>> begin TASK DATA
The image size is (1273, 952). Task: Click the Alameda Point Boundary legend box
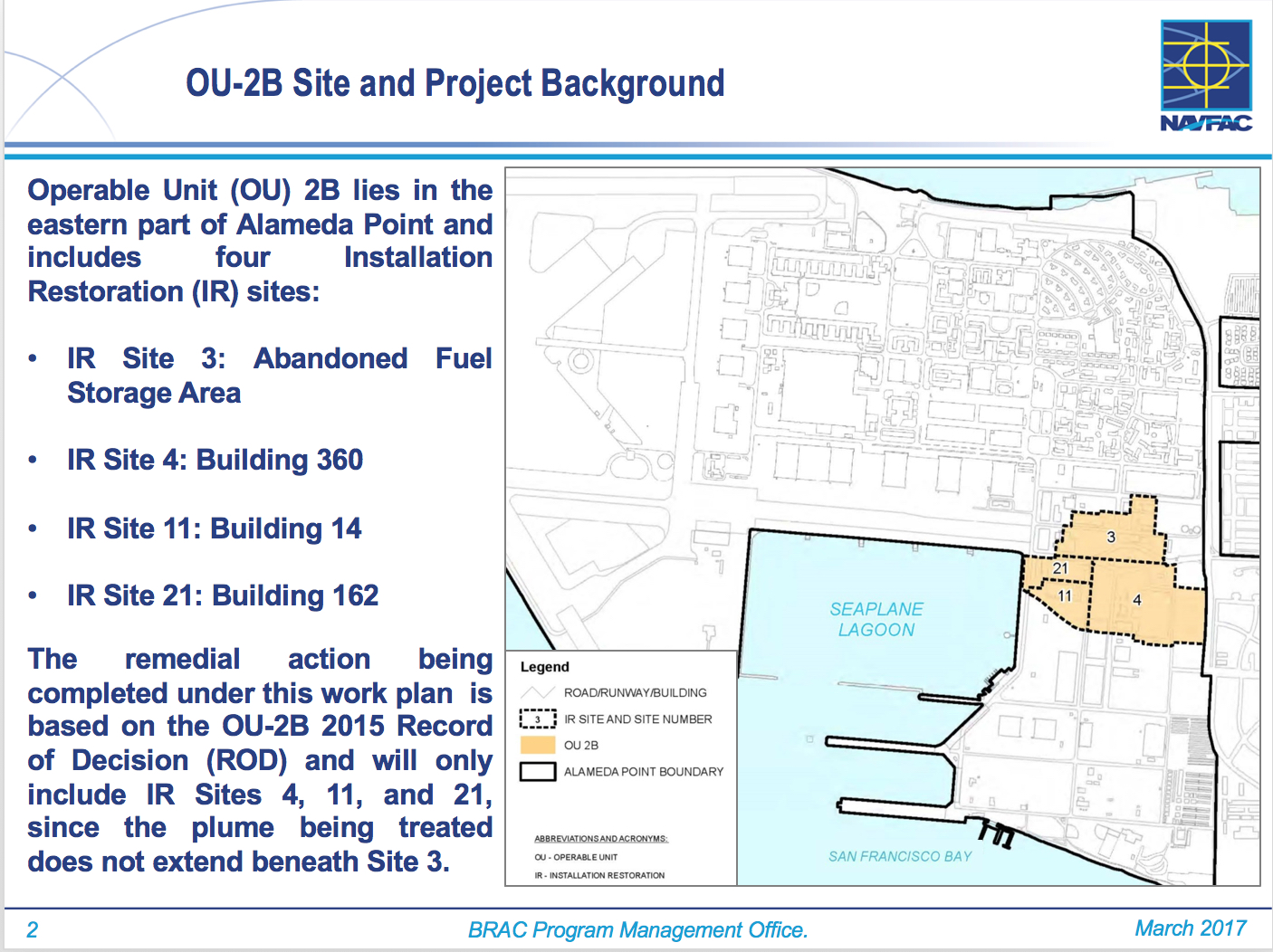tap(537, 772)
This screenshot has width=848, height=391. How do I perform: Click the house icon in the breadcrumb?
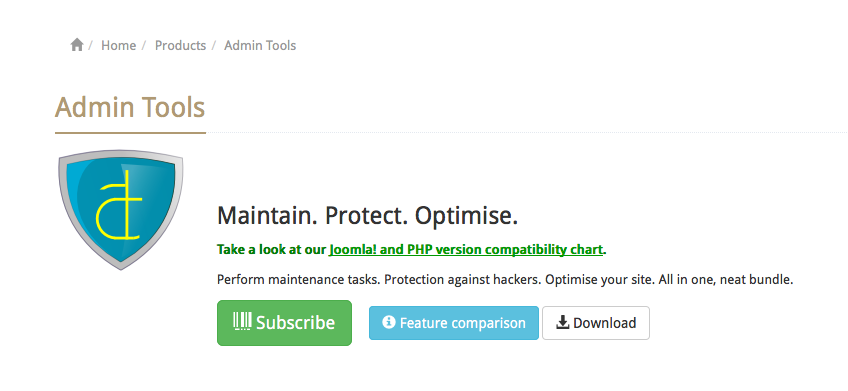(x=77, y=45)
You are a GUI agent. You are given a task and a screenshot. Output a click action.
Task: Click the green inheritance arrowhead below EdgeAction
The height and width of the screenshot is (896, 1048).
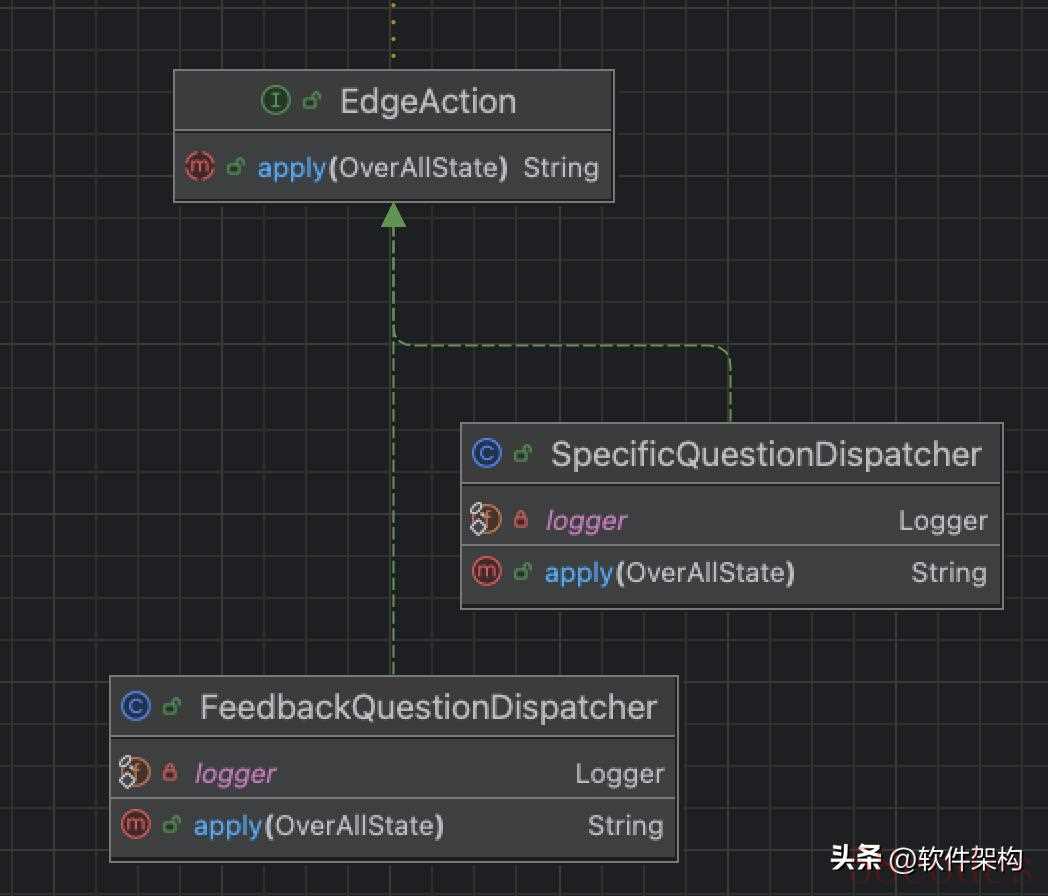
>> end TASK DATA
* **EXERCISE DESCRIPTION**
Turn every line of the records above into a numbered list, skipping any blank lines and leaving out the pictures.

* **SOLUTION TO THE PROBLEM**
1. The image size is (1273, 952). Task: Click the Alameda Point Boundary legend box
2. tap(537, 772)
3. This screenshot has width=848, height=391. How do I perform: Click the house icon in the breadcrumb?
4. (x=77, y=45)
5. You are a GUI agent. You are given a task and a screenshot. Output a click action.
6. Task: Click the green inheritance arrowhead below EdgeAction
7. The height and width of the screenshot is (896, 1048).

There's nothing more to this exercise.